Mientras que Dino Risi, al que le concede el honor de haberle forjado como actor, supo sacar partido a su lado más canalla, seductor y esplendoroso en la genial La escapada (1962), obra maestra contagiada por las ansias de libertad de los sesenta ambientada en el ferragosto romano. Sin olvidar, su inolvidable papel de entrañable gruñón de Perfume de mujer (1977), que le valió el premio al mejor actor en Cannes y, años después, el Oscar a Al Pacino en el remake americano del film.  

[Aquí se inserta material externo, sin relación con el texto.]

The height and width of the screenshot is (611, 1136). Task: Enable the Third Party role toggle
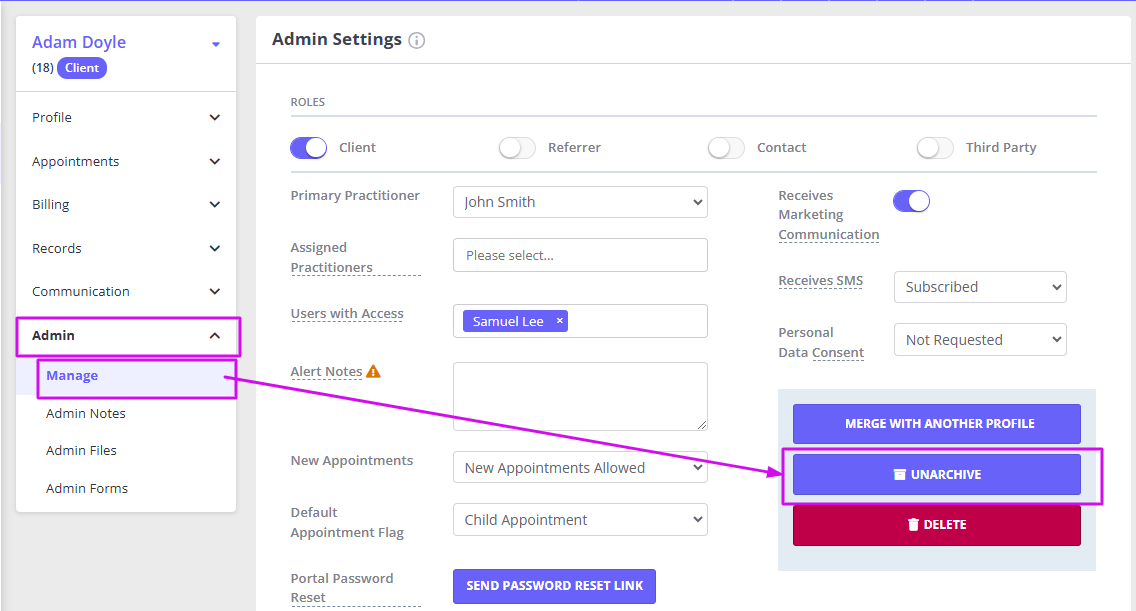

Pero el gran amor de su vida fue el teatro: interpretó, dirigió y adaptó a los clásicos como Shakespeare, Ibsen, Kafka, Williams, Pirandello, Dostoievski, a los autores griegos y a los mejores dramaturgos italianos de su época, demostrando una infinita versatilidad que le llevaba de la perfección dramática de un Hamlet, personaje que marcó su carrera, a convertirse en un galán en la pantalla. Con un tono de voz grave, enfrentaba los textos, en solitario o con su compañía (fundó el Teatro del Pueblo un proyecto ambulante que recorría Italia portando un gigantesco esqueleto de ballena), para reivindicar su herencia, encontrar su proyección en la escena contemporánea y acercarlos a un público popular. Siempre sin descuidar lo elevado de su prosa y lírica. La carrera de Gassman es el reflejo mismo de la condición del comediante. “No sé dejó enterrar ni el escenario ni en la vida”, insinuó en alguna ocasión a los periodistas que podía ser su epitafio. Pero nunca pidió que en su tumba figurara la palabra maestro. Finalmente, cuando falleció en Roma en verano de 2000, en ella se inscribió la frase: “Nunca se escondió de la cámara”.